Data records:
═══
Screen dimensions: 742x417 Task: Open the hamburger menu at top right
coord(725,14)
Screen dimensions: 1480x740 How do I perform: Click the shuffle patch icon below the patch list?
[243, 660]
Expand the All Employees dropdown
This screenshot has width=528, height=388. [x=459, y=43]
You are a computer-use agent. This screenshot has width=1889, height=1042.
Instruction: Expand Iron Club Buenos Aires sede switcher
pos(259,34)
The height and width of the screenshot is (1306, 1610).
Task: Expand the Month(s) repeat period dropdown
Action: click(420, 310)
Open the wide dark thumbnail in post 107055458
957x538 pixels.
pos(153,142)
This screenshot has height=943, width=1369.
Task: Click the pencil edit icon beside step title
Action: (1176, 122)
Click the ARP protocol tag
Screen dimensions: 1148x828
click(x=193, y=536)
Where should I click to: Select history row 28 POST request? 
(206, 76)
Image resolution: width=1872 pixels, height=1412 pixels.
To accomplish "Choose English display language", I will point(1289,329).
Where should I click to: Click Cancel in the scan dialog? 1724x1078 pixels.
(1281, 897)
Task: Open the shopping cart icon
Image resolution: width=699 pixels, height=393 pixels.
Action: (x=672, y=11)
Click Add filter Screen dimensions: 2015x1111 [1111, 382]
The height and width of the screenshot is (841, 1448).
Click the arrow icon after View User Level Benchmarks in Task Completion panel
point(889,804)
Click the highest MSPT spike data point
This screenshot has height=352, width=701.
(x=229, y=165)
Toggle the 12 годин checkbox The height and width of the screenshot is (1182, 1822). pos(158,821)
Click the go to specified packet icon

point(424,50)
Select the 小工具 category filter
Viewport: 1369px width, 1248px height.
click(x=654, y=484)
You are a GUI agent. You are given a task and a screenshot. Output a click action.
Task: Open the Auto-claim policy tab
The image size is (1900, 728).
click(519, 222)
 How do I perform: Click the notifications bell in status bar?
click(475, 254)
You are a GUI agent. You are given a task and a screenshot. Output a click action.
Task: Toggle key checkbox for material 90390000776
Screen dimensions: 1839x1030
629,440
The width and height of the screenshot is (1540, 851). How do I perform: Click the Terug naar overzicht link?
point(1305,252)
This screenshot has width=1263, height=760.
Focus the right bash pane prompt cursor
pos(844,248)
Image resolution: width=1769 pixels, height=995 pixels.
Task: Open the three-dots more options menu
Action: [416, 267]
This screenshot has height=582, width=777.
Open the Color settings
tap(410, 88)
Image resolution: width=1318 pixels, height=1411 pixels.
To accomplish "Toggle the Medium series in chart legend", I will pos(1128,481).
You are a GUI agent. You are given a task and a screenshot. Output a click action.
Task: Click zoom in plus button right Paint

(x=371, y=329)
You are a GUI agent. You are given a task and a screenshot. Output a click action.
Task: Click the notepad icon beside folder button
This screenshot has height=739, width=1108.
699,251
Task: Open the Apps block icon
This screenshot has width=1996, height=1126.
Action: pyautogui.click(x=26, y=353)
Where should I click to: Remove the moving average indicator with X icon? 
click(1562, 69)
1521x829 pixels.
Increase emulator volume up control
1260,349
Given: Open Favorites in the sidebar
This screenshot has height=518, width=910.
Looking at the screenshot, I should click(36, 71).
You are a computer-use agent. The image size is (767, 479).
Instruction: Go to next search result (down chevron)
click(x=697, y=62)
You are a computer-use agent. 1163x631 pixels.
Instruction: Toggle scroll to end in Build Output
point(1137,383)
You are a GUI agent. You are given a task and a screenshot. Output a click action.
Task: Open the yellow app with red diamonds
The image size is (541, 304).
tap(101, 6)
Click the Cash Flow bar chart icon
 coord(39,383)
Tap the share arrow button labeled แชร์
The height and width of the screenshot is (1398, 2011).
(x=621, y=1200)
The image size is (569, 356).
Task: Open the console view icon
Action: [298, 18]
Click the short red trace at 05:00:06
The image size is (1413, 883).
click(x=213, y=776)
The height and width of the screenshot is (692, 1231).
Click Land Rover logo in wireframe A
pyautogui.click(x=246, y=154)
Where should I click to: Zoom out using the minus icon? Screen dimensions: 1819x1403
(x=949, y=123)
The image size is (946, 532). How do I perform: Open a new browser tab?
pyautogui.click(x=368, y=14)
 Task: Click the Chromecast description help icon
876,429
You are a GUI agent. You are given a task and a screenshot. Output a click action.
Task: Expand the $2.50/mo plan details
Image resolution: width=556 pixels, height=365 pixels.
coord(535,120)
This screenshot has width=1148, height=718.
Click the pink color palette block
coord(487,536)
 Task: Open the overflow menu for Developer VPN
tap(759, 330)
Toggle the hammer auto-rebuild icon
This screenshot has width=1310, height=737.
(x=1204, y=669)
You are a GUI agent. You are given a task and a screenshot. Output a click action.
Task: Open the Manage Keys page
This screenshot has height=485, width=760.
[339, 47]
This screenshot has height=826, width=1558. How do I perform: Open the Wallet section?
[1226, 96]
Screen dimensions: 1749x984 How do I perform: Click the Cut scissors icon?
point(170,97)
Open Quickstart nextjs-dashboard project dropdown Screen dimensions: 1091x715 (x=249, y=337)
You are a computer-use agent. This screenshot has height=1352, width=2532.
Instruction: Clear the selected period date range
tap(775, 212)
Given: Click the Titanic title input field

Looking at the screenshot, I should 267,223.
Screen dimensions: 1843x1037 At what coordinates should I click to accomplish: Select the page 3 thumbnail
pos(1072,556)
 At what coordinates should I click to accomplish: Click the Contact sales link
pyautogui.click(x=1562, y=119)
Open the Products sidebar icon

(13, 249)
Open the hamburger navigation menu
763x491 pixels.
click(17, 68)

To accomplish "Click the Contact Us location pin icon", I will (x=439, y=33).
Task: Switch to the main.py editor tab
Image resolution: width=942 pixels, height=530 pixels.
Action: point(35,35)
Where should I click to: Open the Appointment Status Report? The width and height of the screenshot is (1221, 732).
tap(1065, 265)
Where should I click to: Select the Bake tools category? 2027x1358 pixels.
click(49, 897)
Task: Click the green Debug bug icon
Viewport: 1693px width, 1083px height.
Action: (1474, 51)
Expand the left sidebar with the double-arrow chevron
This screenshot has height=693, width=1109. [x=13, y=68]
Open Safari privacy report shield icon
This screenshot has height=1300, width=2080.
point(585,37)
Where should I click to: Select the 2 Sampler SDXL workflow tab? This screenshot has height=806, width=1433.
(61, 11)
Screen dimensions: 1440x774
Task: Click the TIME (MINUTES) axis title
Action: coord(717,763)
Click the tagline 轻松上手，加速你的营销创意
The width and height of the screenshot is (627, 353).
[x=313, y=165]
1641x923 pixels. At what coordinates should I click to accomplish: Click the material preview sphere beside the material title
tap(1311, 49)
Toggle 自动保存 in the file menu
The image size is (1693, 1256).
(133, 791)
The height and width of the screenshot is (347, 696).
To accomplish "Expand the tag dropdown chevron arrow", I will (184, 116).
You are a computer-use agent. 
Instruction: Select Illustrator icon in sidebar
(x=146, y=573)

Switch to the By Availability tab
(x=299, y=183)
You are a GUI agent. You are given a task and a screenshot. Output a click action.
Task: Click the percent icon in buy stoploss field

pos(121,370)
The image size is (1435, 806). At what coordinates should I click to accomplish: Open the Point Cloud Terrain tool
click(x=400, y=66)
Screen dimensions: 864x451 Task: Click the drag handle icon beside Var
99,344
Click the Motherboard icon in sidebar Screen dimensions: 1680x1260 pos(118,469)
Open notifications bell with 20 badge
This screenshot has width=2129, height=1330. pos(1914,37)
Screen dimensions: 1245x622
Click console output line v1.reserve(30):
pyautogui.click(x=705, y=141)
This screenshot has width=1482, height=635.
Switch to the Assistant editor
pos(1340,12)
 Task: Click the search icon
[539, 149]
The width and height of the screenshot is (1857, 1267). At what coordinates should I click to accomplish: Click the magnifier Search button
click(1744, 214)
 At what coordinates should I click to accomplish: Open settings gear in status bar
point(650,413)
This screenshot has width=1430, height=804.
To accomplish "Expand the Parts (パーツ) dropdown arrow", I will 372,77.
═══
A line counts if it includes the string "will". State how many such lines the entries have, with no other text.

5